The US Food and Drug Administration (FDA) has approved Oculogica’s EyeBOX, the first non-invasive, baseline-free tool directed at diagnosing concussions. It is intended for use in pediatric patients aged 5 years and in older adults aged up to 67 years.
By using eye-tracking that provides objective information, the device aids in assessing patients with suspected concussion through an easy to take, 4-minute test. With over 2.5 million emergency room visits in the United States as a result of head injuries, the device has potential to serve a large population.
“Before now, concussion assessments have relied on subjective measures or baseline testing,” Rosina Samadani, PhD, CEO of Oculogica, said in a recent statement. “This authorization by the FDA is a significant milestone for … a new era for concussion diagnosis and management for patients and healthcare practitioners.”
Other diagnostics can require a baseline test, which is often generated at the beginning of a sport season, pre-injury, and is compared to subsequent test results at the time of a suspected concussion.
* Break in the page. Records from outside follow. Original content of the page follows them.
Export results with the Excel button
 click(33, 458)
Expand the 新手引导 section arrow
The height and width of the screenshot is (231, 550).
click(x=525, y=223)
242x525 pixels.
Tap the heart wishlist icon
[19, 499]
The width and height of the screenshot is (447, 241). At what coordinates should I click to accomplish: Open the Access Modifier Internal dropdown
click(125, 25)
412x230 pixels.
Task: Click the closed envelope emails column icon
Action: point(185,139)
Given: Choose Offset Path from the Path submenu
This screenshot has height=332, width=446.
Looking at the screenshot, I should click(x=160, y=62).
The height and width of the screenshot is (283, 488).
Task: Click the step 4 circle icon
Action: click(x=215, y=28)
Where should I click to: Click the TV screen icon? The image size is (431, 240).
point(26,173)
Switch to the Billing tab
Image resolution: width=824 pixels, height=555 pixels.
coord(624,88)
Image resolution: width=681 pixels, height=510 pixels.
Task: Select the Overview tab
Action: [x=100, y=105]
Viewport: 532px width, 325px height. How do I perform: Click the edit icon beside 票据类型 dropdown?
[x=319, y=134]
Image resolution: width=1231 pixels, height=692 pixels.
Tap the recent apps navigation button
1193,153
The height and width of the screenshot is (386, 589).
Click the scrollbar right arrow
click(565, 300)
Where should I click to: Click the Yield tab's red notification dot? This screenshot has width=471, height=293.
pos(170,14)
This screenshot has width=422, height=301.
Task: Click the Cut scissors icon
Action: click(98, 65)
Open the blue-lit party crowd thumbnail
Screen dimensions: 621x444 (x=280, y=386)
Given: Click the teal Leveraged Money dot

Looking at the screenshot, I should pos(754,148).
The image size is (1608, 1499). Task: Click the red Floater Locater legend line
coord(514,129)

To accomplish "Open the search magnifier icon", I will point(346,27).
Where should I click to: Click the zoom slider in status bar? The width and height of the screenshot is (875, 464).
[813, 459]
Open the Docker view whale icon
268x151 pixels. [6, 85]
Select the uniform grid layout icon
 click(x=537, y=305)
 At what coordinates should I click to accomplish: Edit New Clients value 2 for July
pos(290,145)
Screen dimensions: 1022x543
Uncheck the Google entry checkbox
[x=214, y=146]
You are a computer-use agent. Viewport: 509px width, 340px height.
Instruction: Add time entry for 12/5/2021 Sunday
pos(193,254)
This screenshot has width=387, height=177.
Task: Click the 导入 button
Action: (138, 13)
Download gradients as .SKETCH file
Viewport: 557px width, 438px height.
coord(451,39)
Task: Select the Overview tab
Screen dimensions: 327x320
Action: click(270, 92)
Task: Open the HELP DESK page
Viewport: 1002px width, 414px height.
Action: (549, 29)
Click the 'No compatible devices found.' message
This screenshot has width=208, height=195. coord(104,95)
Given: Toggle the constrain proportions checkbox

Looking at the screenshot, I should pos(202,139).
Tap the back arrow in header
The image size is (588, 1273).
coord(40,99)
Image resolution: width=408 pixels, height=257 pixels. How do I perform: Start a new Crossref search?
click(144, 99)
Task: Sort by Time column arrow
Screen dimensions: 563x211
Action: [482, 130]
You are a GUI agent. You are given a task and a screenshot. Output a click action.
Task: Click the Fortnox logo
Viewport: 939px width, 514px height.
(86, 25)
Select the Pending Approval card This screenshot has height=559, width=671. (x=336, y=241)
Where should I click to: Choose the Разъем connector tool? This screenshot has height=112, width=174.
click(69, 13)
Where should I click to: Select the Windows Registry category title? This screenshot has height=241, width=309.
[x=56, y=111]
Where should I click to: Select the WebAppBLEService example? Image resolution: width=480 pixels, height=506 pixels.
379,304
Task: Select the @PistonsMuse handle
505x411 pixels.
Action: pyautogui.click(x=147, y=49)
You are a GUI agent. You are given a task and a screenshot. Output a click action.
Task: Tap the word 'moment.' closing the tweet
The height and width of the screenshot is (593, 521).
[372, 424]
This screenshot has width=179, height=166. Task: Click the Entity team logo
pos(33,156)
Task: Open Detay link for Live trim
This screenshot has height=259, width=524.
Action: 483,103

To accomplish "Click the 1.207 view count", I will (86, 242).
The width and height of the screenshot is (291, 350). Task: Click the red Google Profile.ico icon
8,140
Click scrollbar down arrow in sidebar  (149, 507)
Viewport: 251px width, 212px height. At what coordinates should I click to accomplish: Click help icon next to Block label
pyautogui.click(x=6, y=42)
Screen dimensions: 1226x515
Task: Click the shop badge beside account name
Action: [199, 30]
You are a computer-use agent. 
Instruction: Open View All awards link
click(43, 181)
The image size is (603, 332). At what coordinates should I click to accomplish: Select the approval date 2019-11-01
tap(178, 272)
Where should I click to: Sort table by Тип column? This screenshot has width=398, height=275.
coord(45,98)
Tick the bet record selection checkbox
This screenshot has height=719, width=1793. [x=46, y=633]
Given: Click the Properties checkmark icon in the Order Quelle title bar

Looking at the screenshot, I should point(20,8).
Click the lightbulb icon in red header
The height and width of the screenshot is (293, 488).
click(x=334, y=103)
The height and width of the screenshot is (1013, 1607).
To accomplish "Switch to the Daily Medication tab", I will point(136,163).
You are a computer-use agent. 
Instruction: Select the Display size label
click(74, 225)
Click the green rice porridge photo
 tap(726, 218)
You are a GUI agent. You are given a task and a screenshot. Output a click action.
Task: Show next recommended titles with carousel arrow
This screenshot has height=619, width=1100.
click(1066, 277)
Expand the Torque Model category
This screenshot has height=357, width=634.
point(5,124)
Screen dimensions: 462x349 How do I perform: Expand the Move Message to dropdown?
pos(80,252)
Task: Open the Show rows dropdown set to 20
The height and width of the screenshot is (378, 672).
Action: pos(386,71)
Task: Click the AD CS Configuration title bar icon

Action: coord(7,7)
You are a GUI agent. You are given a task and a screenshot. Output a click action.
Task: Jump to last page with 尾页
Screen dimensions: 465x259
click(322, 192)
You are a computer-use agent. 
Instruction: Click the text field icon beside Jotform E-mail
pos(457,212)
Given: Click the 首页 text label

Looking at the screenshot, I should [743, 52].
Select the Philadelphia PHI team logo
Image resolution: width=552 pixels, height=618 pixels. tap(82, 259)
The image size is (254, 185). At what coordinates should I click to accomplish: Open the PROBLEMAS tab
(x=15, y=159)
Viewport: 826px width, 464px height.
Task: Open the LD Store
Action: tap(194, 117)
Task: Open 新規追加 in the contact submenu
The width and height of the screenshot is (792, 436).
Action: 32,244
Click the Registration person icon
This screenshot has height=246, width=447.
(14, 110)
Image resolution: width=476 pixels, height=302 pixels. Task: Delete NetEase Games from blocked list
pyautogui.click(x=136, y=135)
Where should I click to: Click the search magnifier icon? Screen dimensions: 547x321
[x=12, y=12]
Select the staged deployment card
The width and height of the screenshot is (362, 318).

However, when evaluating trauma patients in the emergency room, a baseline concussion assessment is not feasible in many situations. Additionally, athletes and military personnel can sometimes “game” or memorize baseline tests so that they pass a subsequent test.
As a result, the baseline-free EyeBOX stands as a major advancement in the field with its unique eye-tracking algorithm.
“Eye-tracking will change the practice of emergency care for concussion and will greatly assist a large number of patients,” Robert Spinner, MD, chair of the Department of Neurological surgery at Mayo Clinic, said. “The result will be more consistent and objective diagnoses of concussion in the emergency room and clinic, and eventually on the field.”
Christina Master, MD, attending physician at the Children’s Hospital of Philadelphia, added that the previously existing lack of objective measures in her field make EyeBOX all the more monumental. As part of an objective, multimodal assessment, the device will stand as an important advance for patients.
The pivotal DETECT trial, which included 282 patients at six independent clinical sites in the United States, served as the basis for the approval. Enrolled patients were suspected of having traumatic brain injury (TBI) who presented in the emergency room and concussion clinic composed the foundation of the Oculogica De Novo application.
Among the results, EyeBOX demonstrated high sensitivity to the presence of concussion. Negative EyeBOX results were consistent with a lack of concussion, which supplied objective data in the evaluation of patients with suspected TBI.
“Looking beyond this milestone, EyeBOX has the potential to aid in the diagnosis of other neurological conditions and may benefit researchers developing therapies for TBI and concussion,” John Leddy, MD, medical director of the University at Buffalo Concussion Management Clinic, said in a statement. “Development of treatments for concussion is challenging because there are few reliable outcome measures. EyeBOX may offer one solution to this challenge, providing researchers with an objective oculomotor assessment tool.”